## EXERCISE
Could you return every record below exactly as it stands, leaving out the pictures?

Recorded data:
-- Opening Marker --

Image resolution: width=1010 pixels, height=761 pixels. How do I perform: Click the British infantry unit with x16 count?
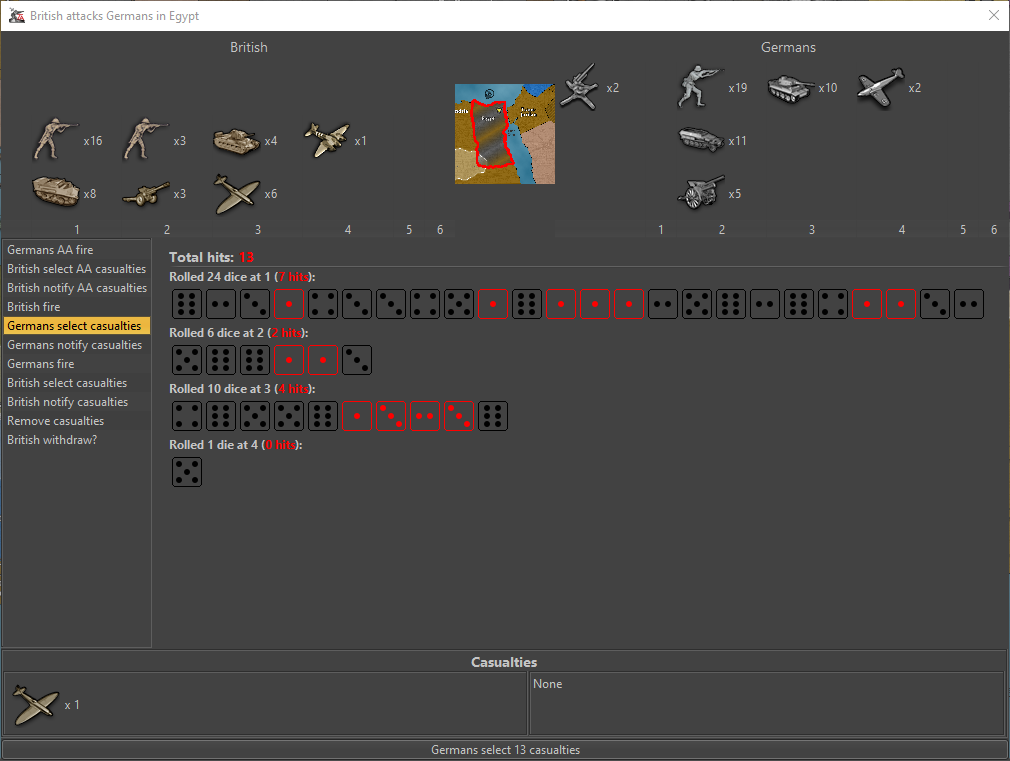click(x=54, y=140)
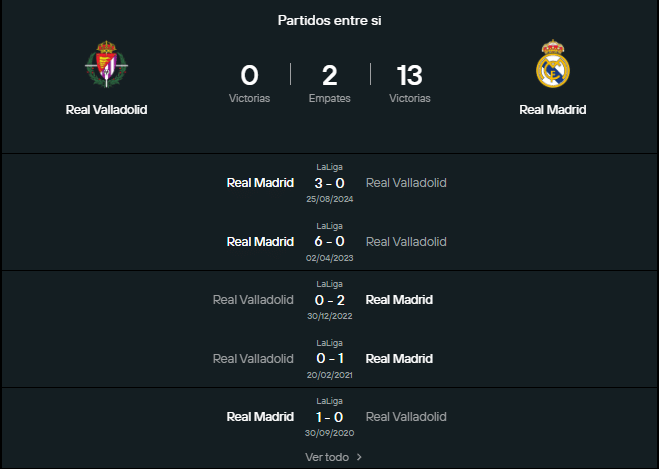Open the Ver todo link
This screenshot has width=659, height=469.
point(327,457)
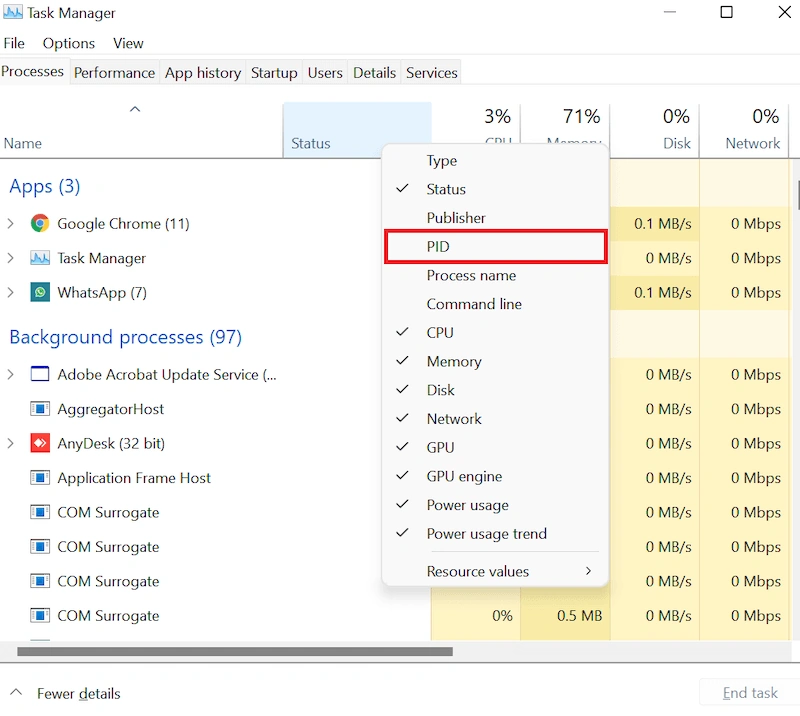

-- Closing Marker --

## ANSWER TO THIS TASK
Image resolution: width=1010 pixels, height=761 pixels. How do I perform: Click the British infantry unit with x16 count?
click(x=54, y=140)
Open the Ver todo link
This screenshot has width=659, height=469.
point(327,457)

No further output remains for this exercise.